Antes me hubiera sentido muy orgullosa de ello. Agitaría la bandera de la fortaleza sobre mi cabeza como quien gana una guerra. La clavaría en el territorio conquistado tras la contienda, reclamándolo mío.
Y sí, es mío. Mis guerras lo hicieron mío. Eso me lo concedo, me lo merezco.
Pero con los años aprendí (o mi cambio de foco me enseñó) que es un territorio yermo, muerto, en el que no crece nada bueno. Ser la autosuficiente, la que no necesita a nadie, la que puede con todo, la que no se hunde pase lo que pase, la que mantiene la nave a flote... ser la fuerte, a la que todos acuden cuando necesitan algo pero que no acude a nadie cuando ella necesita ayuda, porque ella no la necesita. No, eso es un desierto helado. Un lugar en el que debería haber vida (confianza?), quizá algún día la hubo, pero ya no.
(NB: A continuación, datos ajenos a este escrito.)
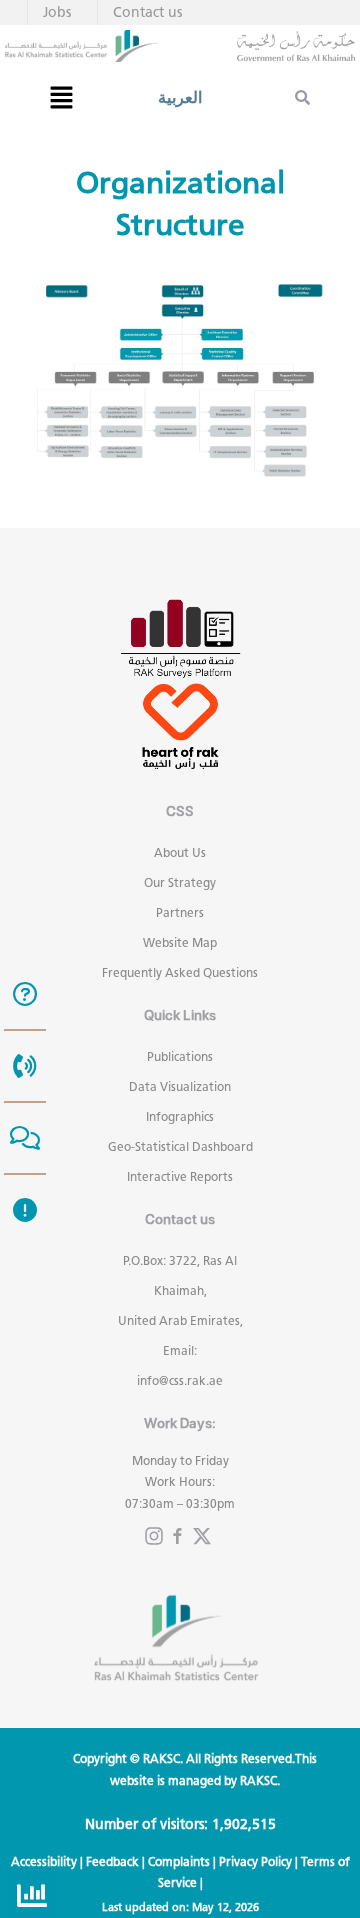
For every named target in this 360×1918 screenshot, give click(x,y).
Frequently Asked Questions (180, 972)
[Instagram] (154, 1536)
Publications (180, 1056)
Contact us (147, 12)
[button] (61, 97)
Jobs (57, 12)
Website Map (180, 942)
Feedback (112, 1861)
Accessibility (44, 1861)
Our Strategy (180, 882)
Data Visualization (180, 1086)
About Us (180, 852)
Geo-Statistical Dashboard (180, 1146)
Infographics (180, 1116)
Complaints (179, 1861)
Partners (180, 912)
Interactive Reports (180, 1176)
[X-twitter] (202, 1536)
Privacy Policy (255, 1861)
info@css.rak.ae (180, 1380)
Ahí solo habitan monstruos y bichos: dolor aprendido, indefensión, traiciones, decepción, soledad e injusticia.
No, (ya) yo no quiero ser la fuerte.
No quiero convertirme en diamante por la presión.
Quiero que me sostengan, que me abracen, que me cuiden.
Quiero ser cristal frágil en manos de alguien que no me deje caer.